Oman to install thermal scanners at airports and border check posts

Muscat: Determined to keep H1N1 (swine) flu out of its shores, Oman’s Ministry of Health (MoH) has decided to install thermal scanning machines at all the airports and major border check posts, according to a senior ministry official on Tuesday.

“We have decided to screen each arriving passenger at the airports as well as the border check posts,” Dr Salah Bin Thabit Al Awaidy, Director of the Department of Communicable Disease Surveillance and Control (CDSC), told Gulf News, at his office on Tuesday.

“The decision has been taken and we are now waiting to procure more machines,” he said.

Oman has land borders with the UAE, Yemen and Saudi Arabia.

Thermal imaging was last used at Muscat International Airport in 2003-2004 at the height of the outbreak of Severe Acute Respiratory Syndrome (Sars) in south-east Asia. Following the latest swine flu outbreak, many countries around the world have already begun installing and using scanners that can pinpoint arriving passengers with high fever, which is symptomatic of, among other ailments, the H1N1 influenza.

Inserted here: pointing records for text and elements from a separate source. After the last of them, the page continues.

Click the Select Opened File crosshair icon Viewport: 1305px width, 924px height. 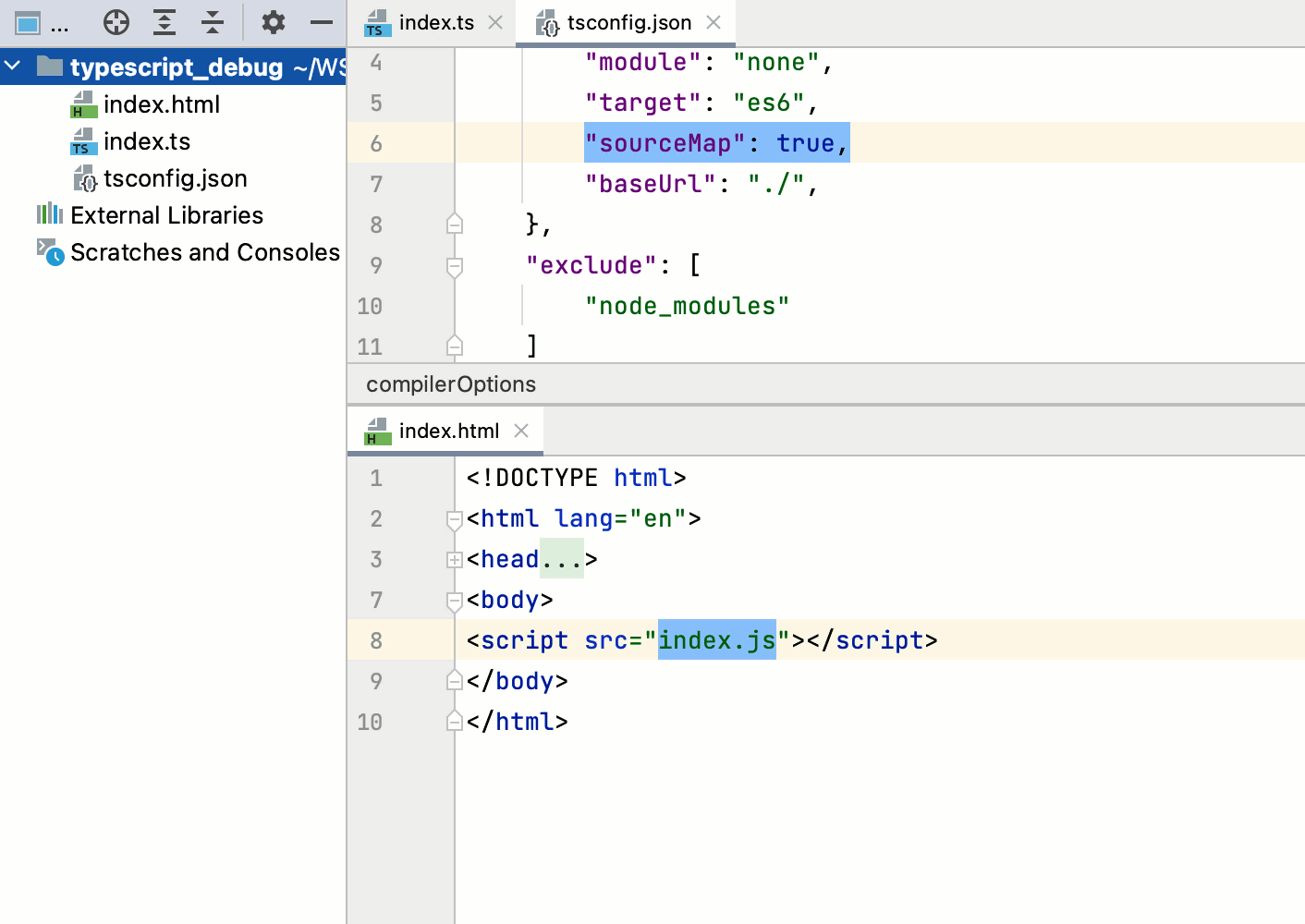[x=116, y=20]
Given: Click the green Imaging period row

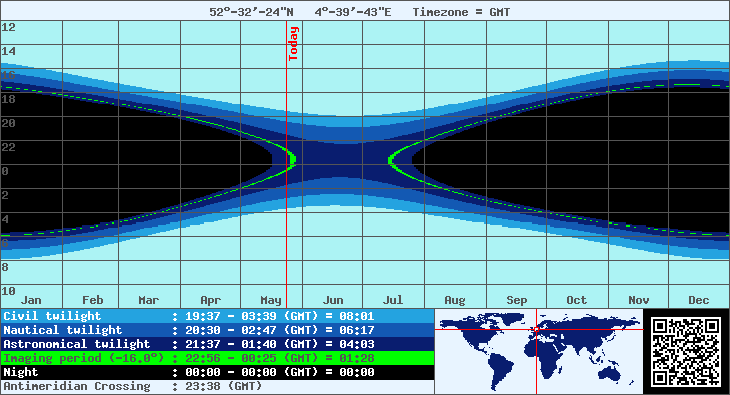Looking at the screenshot, I should point(217,358).
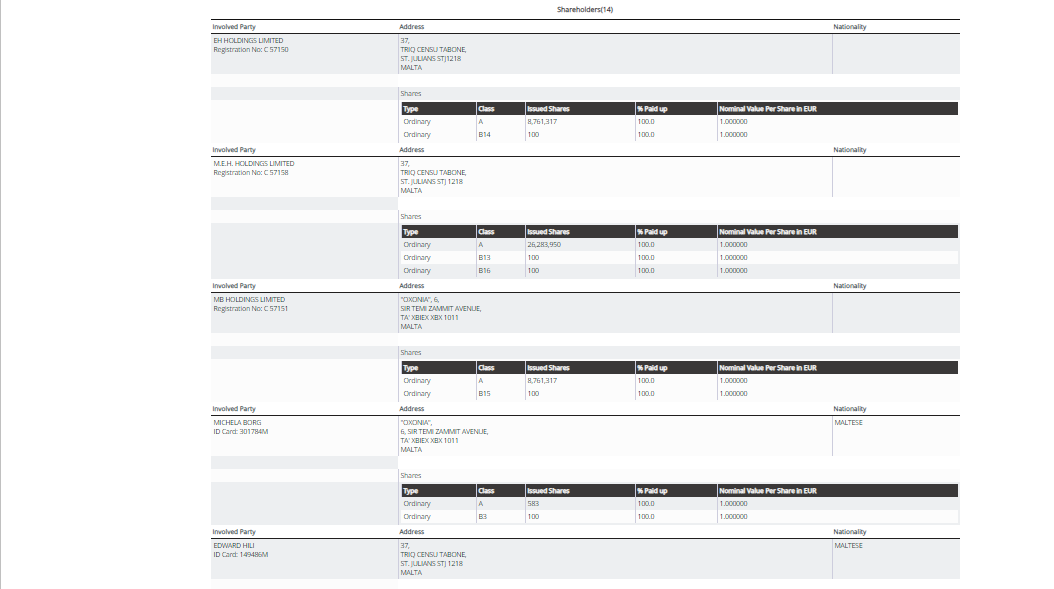Select Registration No: C 57150 text
Image resolution: width=1054 pixels, height=589 pixels.
pos(251,50)
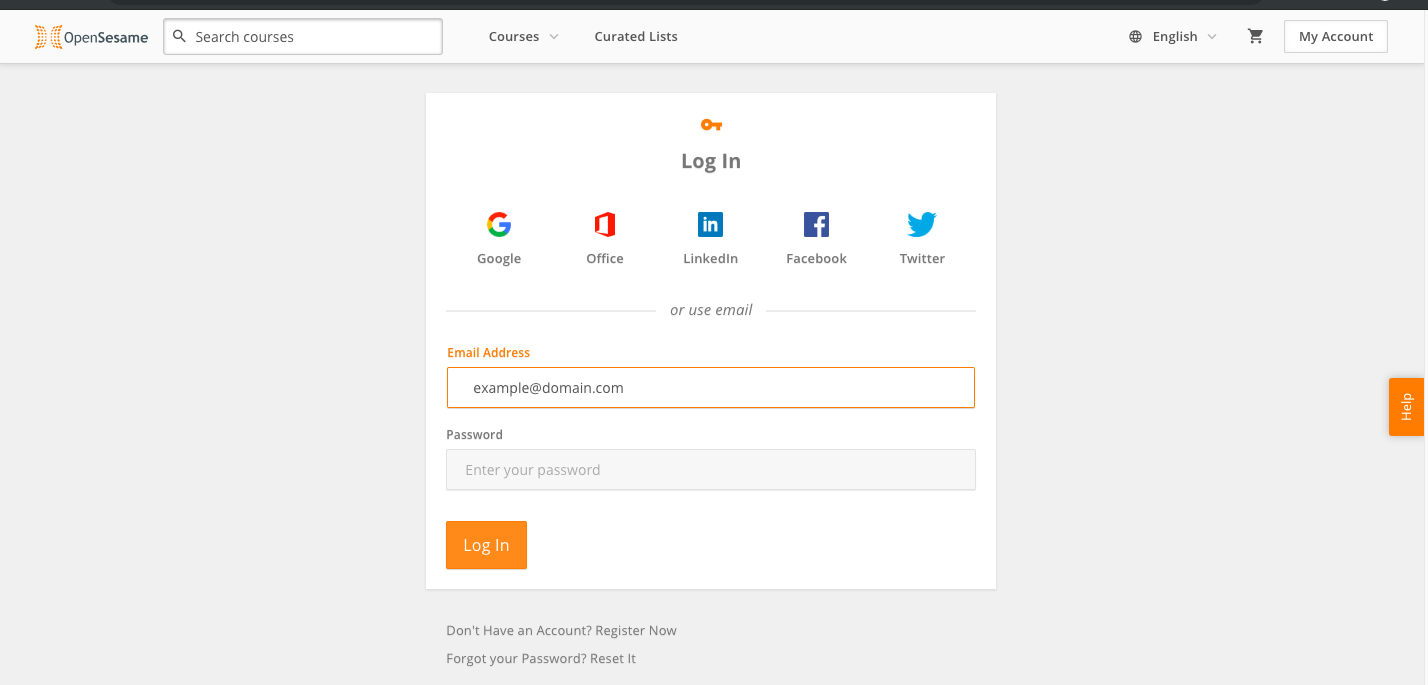Click the orange key icon
The image size is (1428, 685).
(x=711, y=125)
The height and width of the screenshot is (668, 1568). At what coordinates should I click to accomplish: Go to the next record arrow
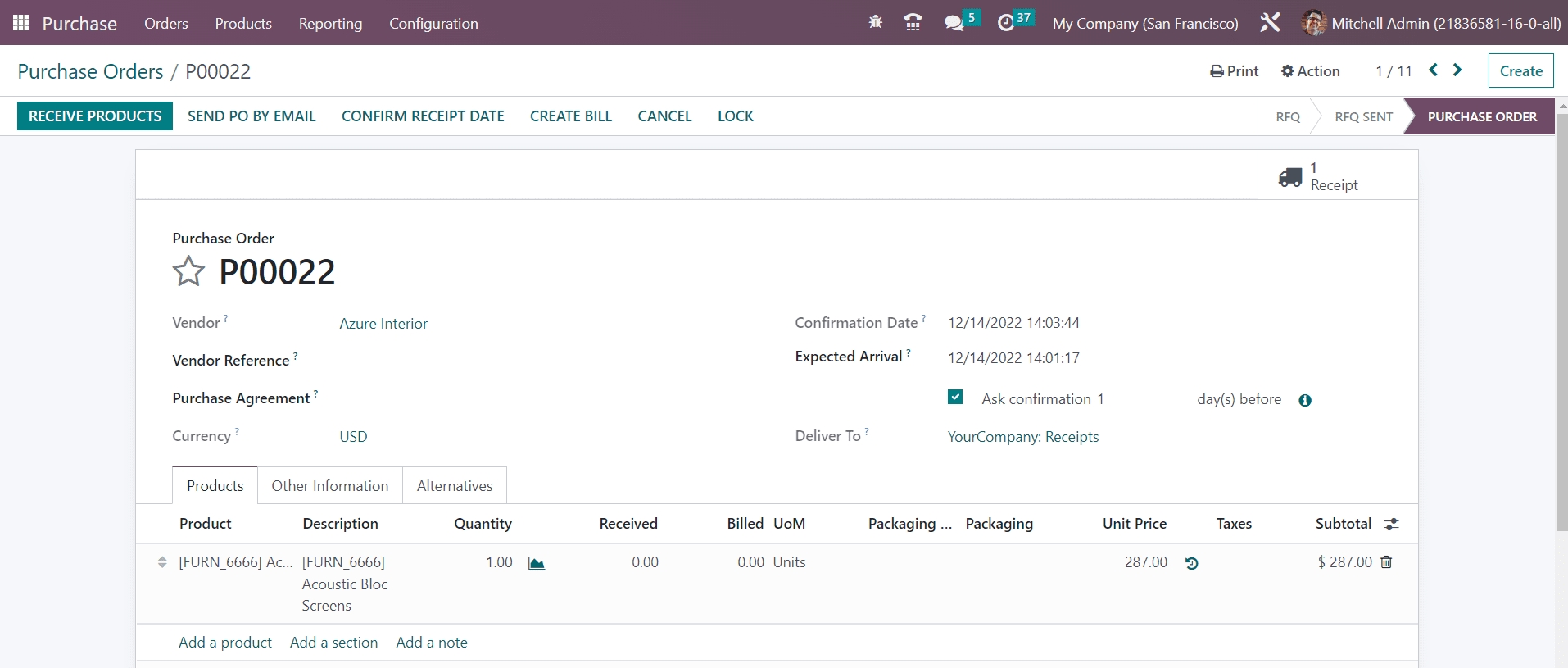1457,70
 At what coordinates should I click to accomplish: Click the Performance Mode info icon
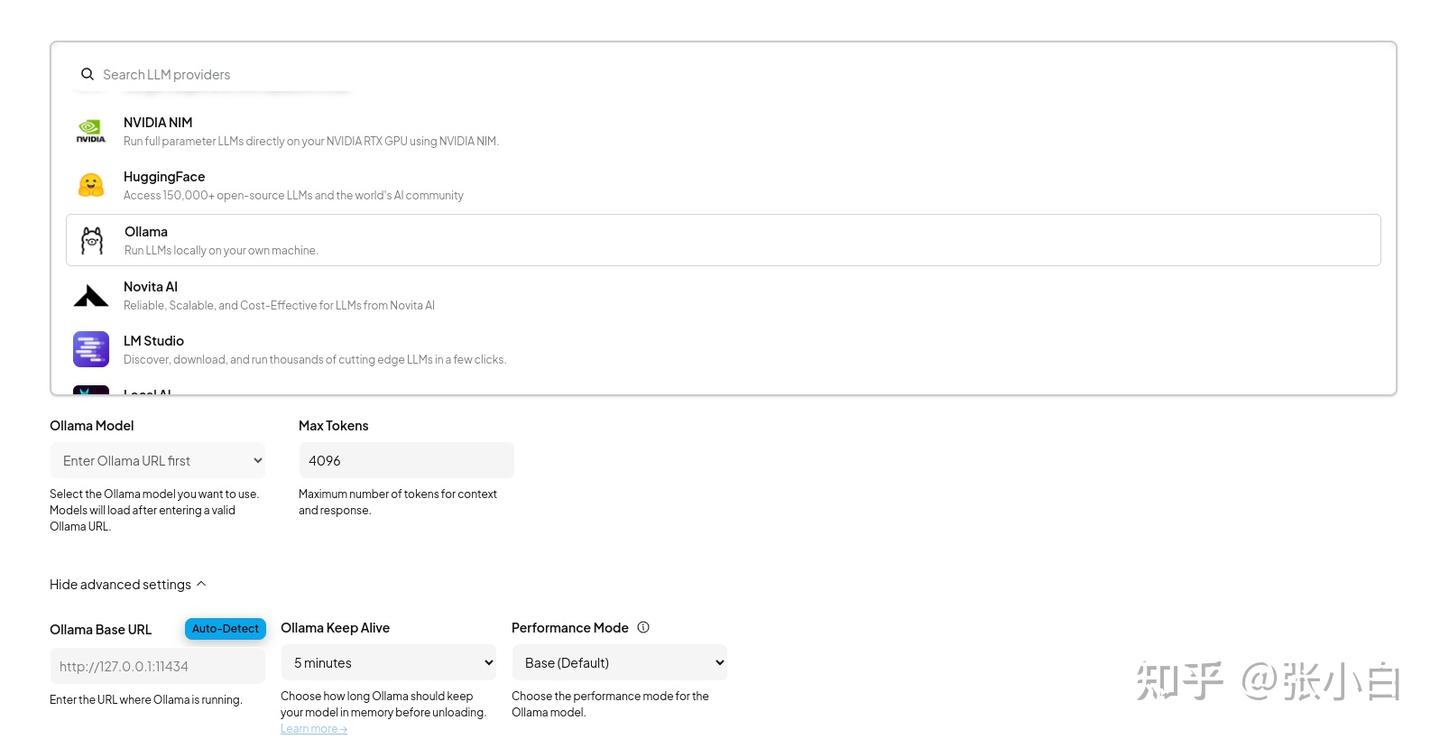[643, 627]
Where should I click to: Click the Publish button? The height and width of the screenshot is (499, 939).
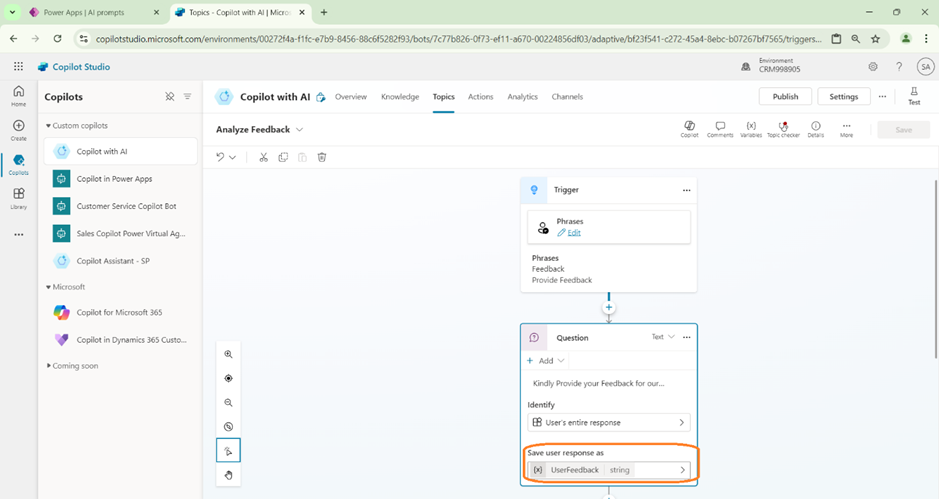click(785, 97)
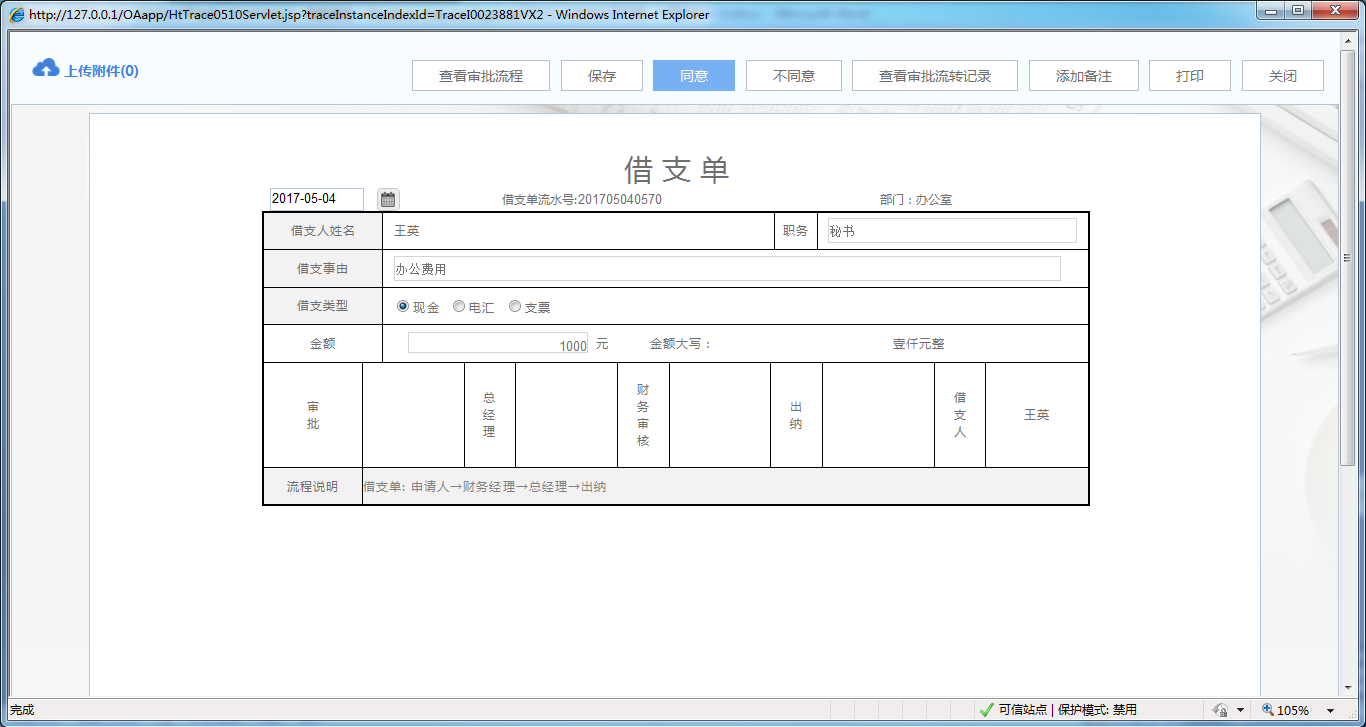Click the 同意 approval button
This screenshot has height=727, width=1366.
[693, 75]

Dr Al Awaidy revealed that two doctors would be stationed at the Muscat International Airport where he said that the screening machine could be operational in a day or two.

The decision to install thermal scaners is to isolate potential cases from the arriving passengers. “Every passenger will be screened and not only those coming from affected countries,” he said in reply to a question.

He also said it was decided to make it mandatory for all the arriving passengers to sign a self-declaration form and provide details of recent visits, if any, to countries reporting H1N1 outbreaks or if they suffer from flu-like symptoms.

Besides seeking basic personal details and contact particulars, the form will have two basic queries to passengers: whether they travelled or transited any country with a confirmed H1N1 flu outbreak during the preceding fortnight, and if they exhibit any flu-like symptoms, such as fever, cough, running nose, breathing difficulty, and so on.

A list of countries that have confirmed H1N1 cases, as validated by the World Health Organisation (WHO), will be provided along with the Entry Declaration. Passengers answering in the affirmative to either of the two questions will be required to report at the Health Ministry’s Quarantine Section at the airport where a medical team will be on hand to provide further assistance to the individuals concerned.

Meanwhile, the Directors General of Health Services and directors of hospitals in the country’s regions held a meeting to discuss precautionary measures to address the H1N1 virus disease, says a statement from the MoH.

Dr Jehan Taoula, World Health Organisation’s Representative in Oman, said that the virus was responding to treatment but, as such, there was no difference between it being in the fifth or sixth stage. She stressed the need to continue to maintain preventive procedures.

The importance of activating a hotline for communication, emergency plans in hospital, patient isolation and virus sample analysis were also discussed during the meeting.